Example output is from Barbora cluster.
On Barbora cluster all queues/partitions provide full node allocation, whole nodes are allocated to job.
On Complementary systems only some queues/partitions provide full node allocation, see [Complementary systems documentation][2] for details.
## Running Interactive Jobs
Sometimes you may want to run your job interactively, for example for debugging, running your commands one by one from the command line.
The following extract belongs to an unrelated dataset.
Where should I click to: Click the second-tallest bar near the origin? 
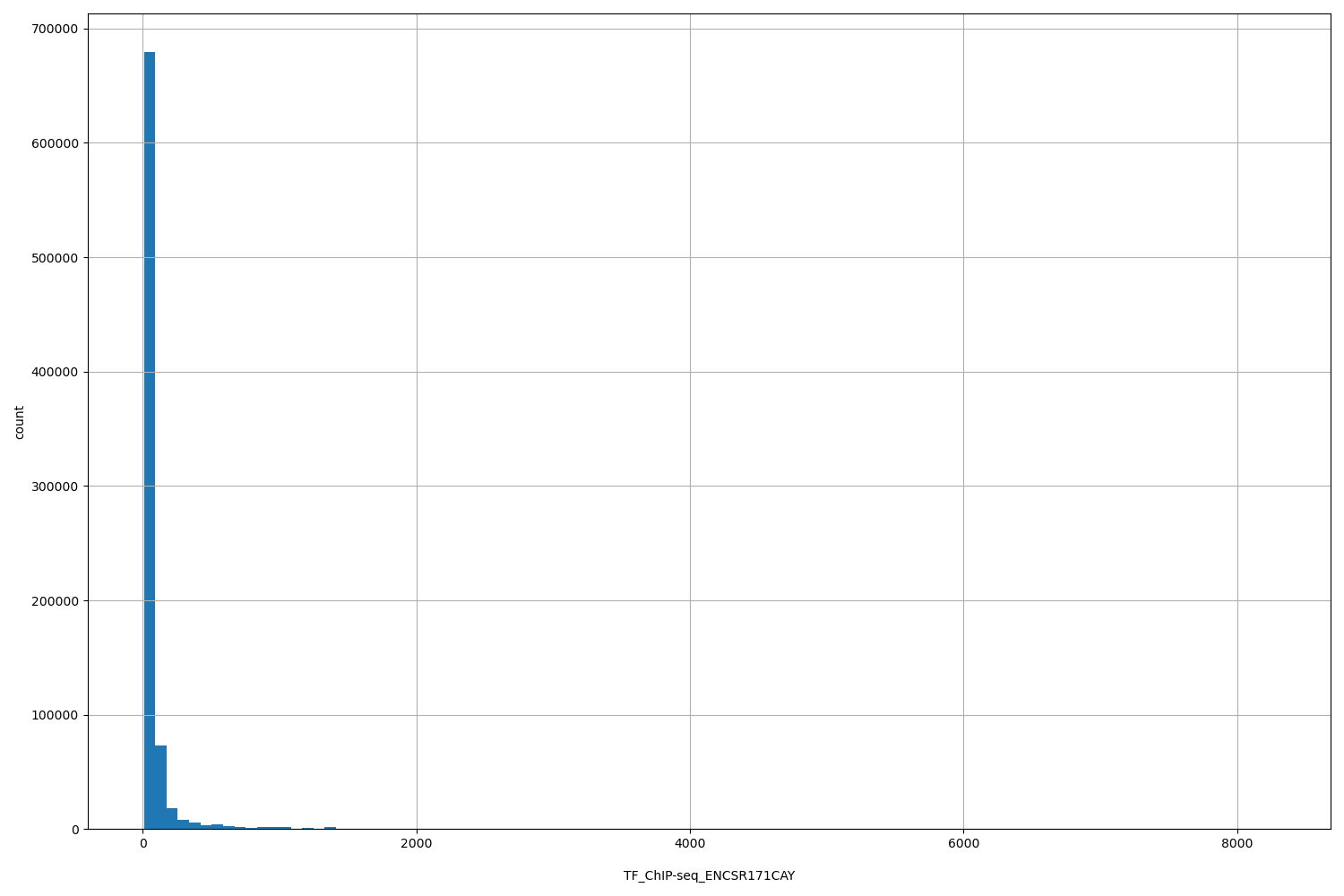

Run interactive job - queue qcpu_exp, one node by default, one task by default:
$ salloc -A PROJECT-ID -p qcpu_exp
Run interactive job on four nodes, 36 tasks per node (Barbora cluster, cpu partition recommended value based on node core count), two hours time limit:
$ salloc -A PROJECT-ID -p qcpu -N 4 --ntasks-per-node 36 -t 2:00:00
Run interactive job, with X11 forwarding:
$ salloc -A PROJECT-ID -p qcpu_exp --x11
To finish the interactive job, you can either use the `exit` keyword, or Ctrl+D (`^D`) control sequence.
!!! warning
Do not use `srun` for initiating interactive jobs, subsequent `srun`, `mpirun` invocations would block forever.
## Running Batch Jobs
Batch jobs is the standard way of running jobs and utilizing HPC clusters.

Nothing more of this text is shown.